CMOs are often held accountable for results without being given the authority to make decisions on technology, process, and actions across the GTM to get the outcomes everyone wants. A CMO who constantly seeks approval for every decision will be slow, ineffective, and ultimately will become demoralized in their ability to impact change to get the job done. It is important to drive accountability and empower their CMOs to make informed, data-driven decisions in areas where they have the most situational awareness, as you would in sales or products.
- Lack of Trust and Open Communication
Perhaps the most significant factor contributing to the CMO problem is the lack of trust and open communication between the CEO and CMO. As with the relationship with your CFO, Head of Products and Head of Sales, establishing a relationship built on mutual respect, transparency, and a shared vision for success is critical.CMOs can often have unique ways to solve some of the company’s biggest challenges if they were involved in the discussions. They bring diversity, data and insights, creativity, and customer perspectives that can trigger great ideas. CEOs who bring CMOs into these discussions not only get better solutions to problems, but also build more trust and respect across the executive team.
CEOs should view their relationship with their CMO as a partnership and actively support their CMO’s development, especially if you have put a first-time CMO in place or promoted a high potential.
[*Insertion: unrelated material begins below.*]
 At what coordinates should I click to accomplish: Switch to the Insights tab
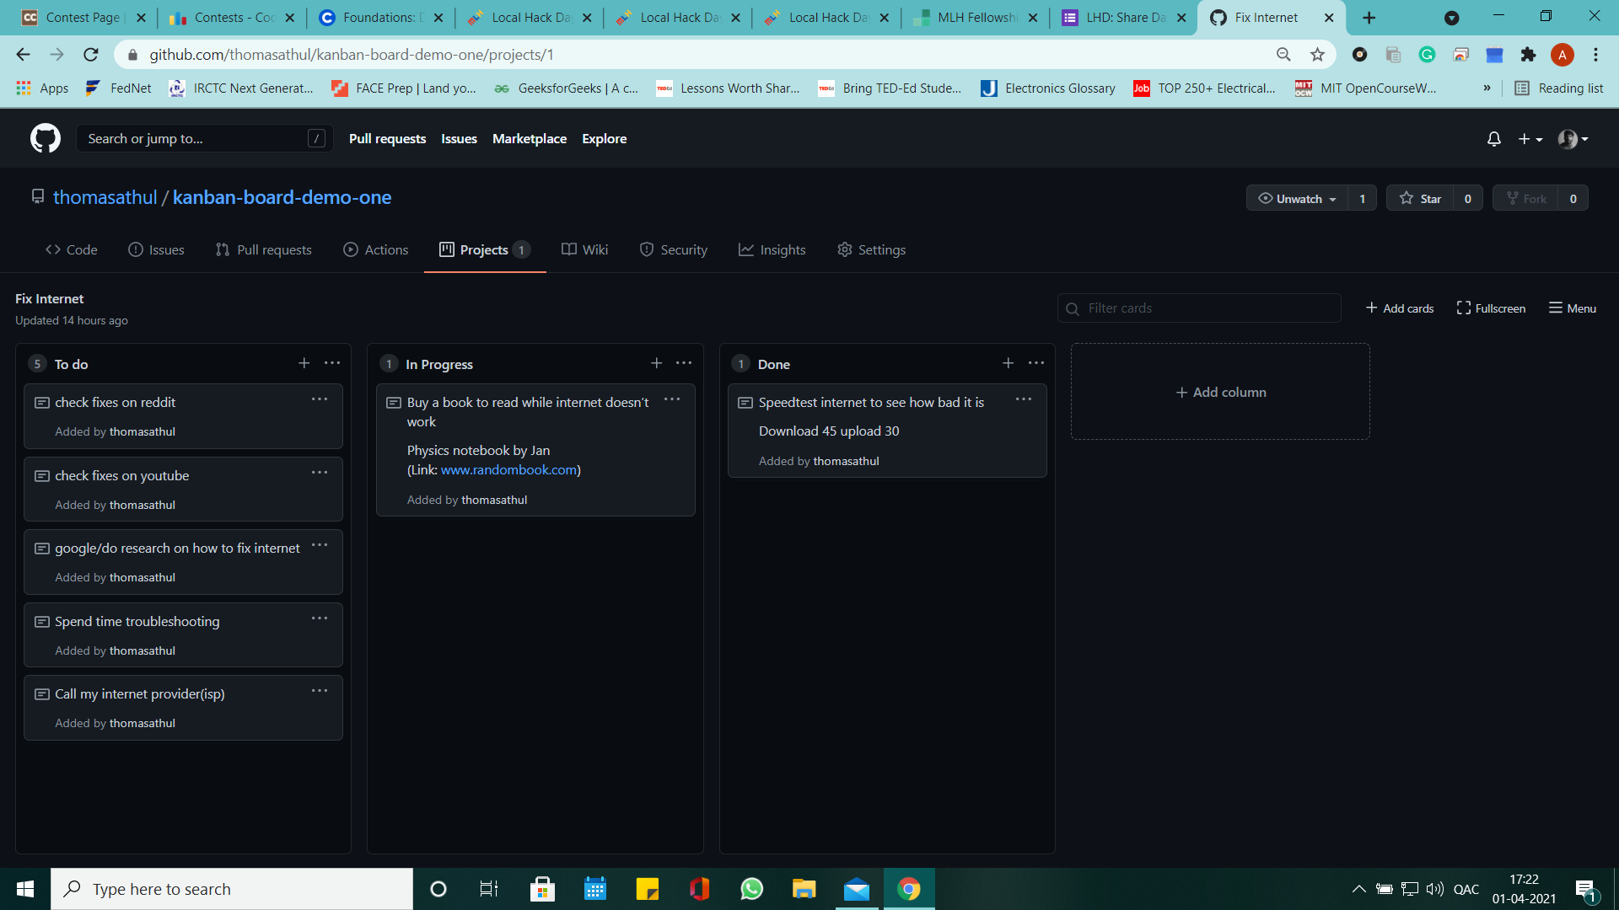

This might involve providing coaching support, sharing industry expertise, and advocating for the marketing function within the broader organization.
Reframing the CMO Problem
Addressing the CMO problem requires a fundamental shift in how CEOs view and interact with their marketing leaders. CMOs are not simply taskmasters but strategic partners who, when empowered and supported, can significantly impact the company’s trajectory.CEOs can create an environment where CMOs can thrive, leading to longer tenures, stronger brand reputations, and ultimately, greater business success.